**What is expected:** Reproduce the items word for word, from the line containing "Where should I" through the end of the items, and leave the pictures out of your answer.

**Raw records:**
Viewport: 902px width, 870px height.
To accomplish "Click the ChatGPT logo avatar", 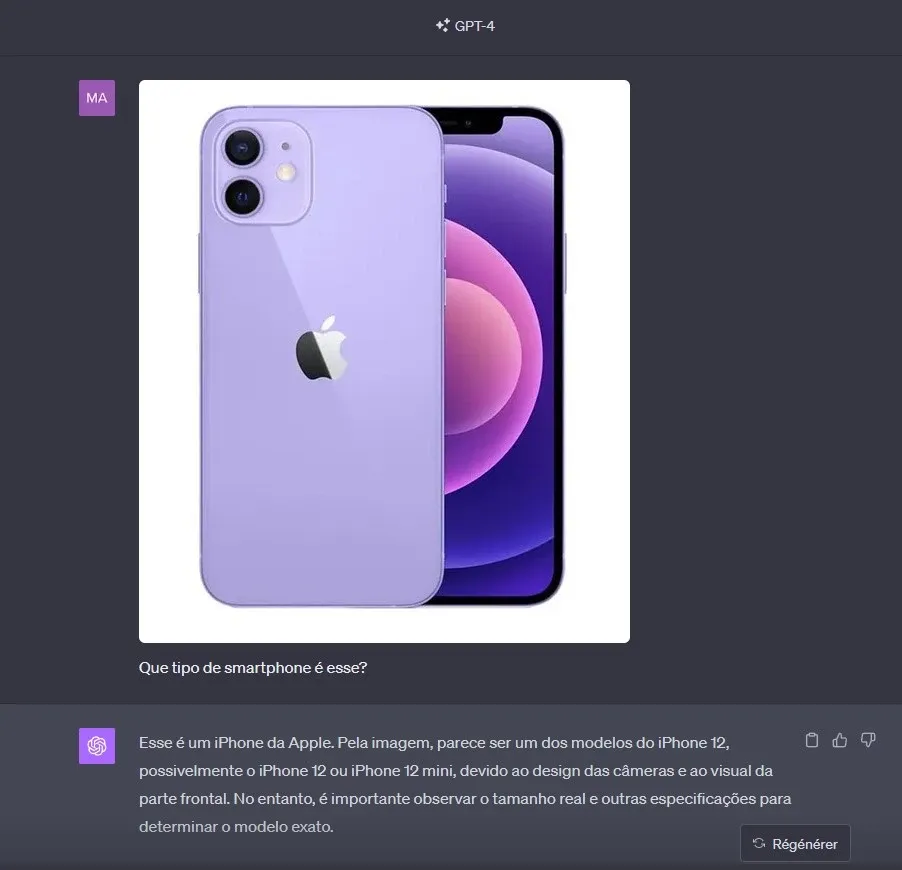I will pos(97,746).
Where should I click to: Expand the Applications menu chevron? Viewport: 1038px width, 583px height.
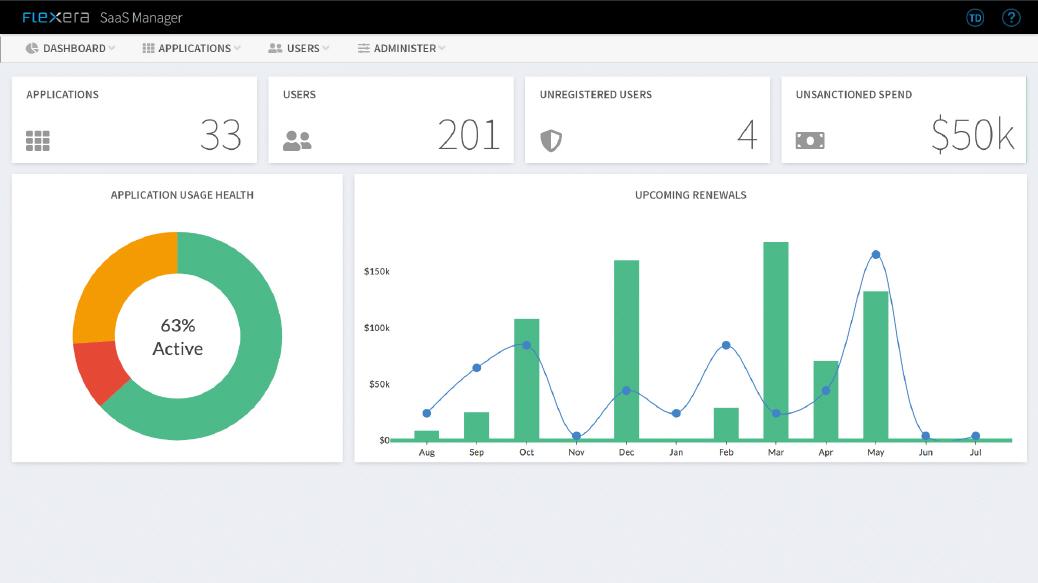(x=237, y=48)
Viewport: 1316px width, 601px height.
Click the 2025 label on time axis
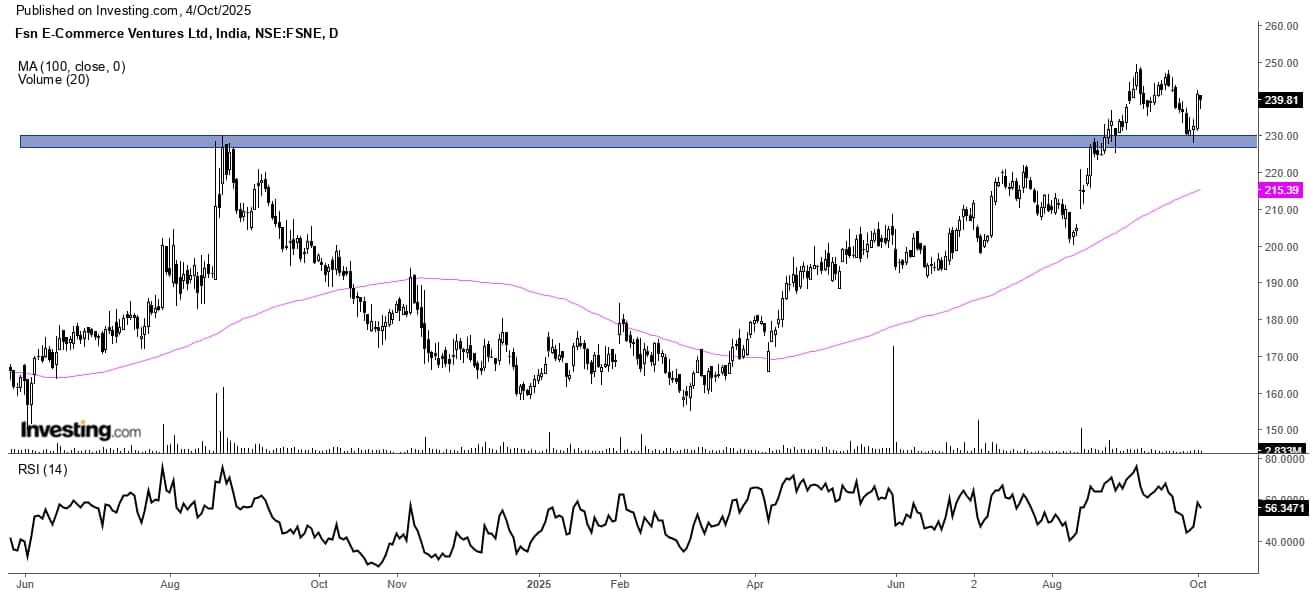[x=539, y=581]
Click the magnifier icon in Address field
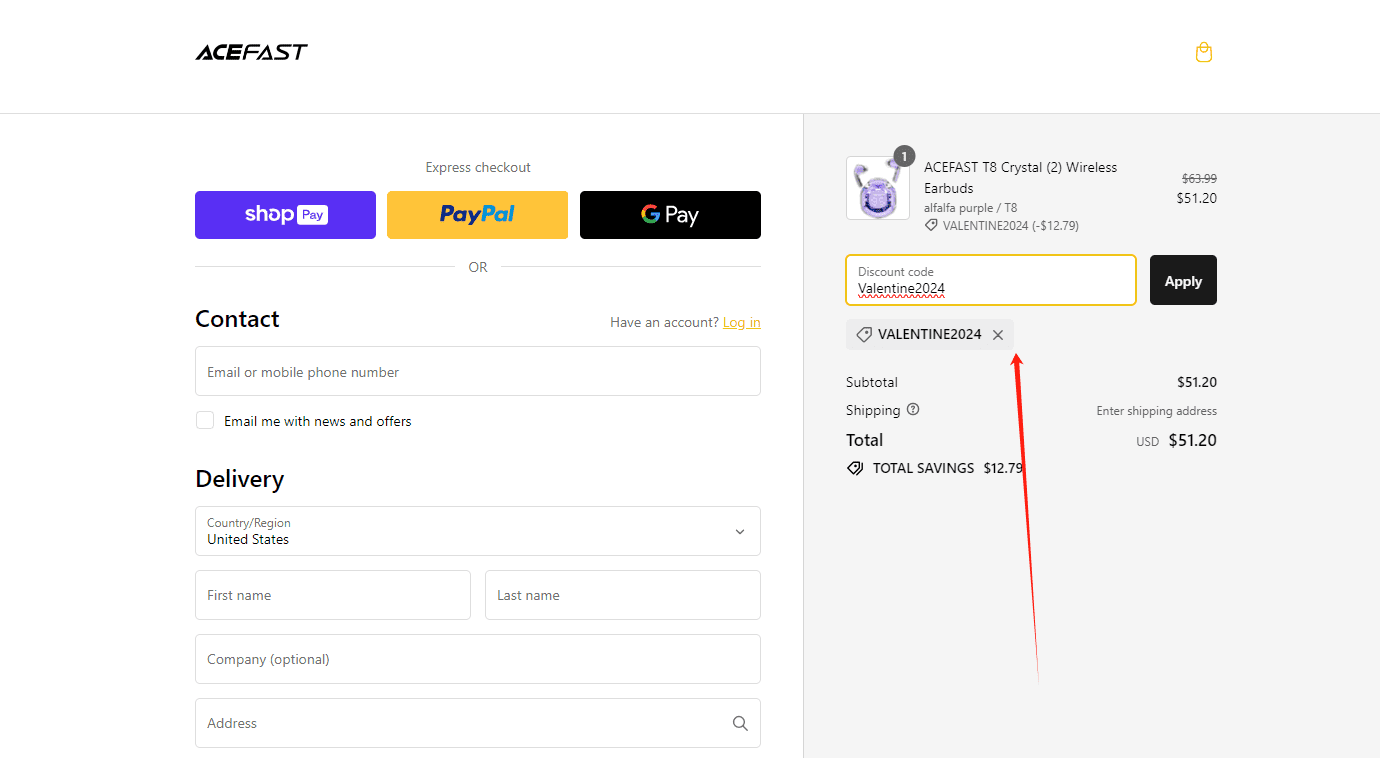The height and width of the screenshot is (758, 1380). (739, 723)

**Solution to this exercise:**
Where should I click to: Expand the Applications menu chevron? Viewport: 1038px width, 583px height.
(x=237, y=48)
Viewport: 1316px width, 601px height.
Click the 2025 label on time axis
[x=539, y=581]
Click the magnifier icon in Address field
The height and width of the screenshot is (758, 1380). (739, 723)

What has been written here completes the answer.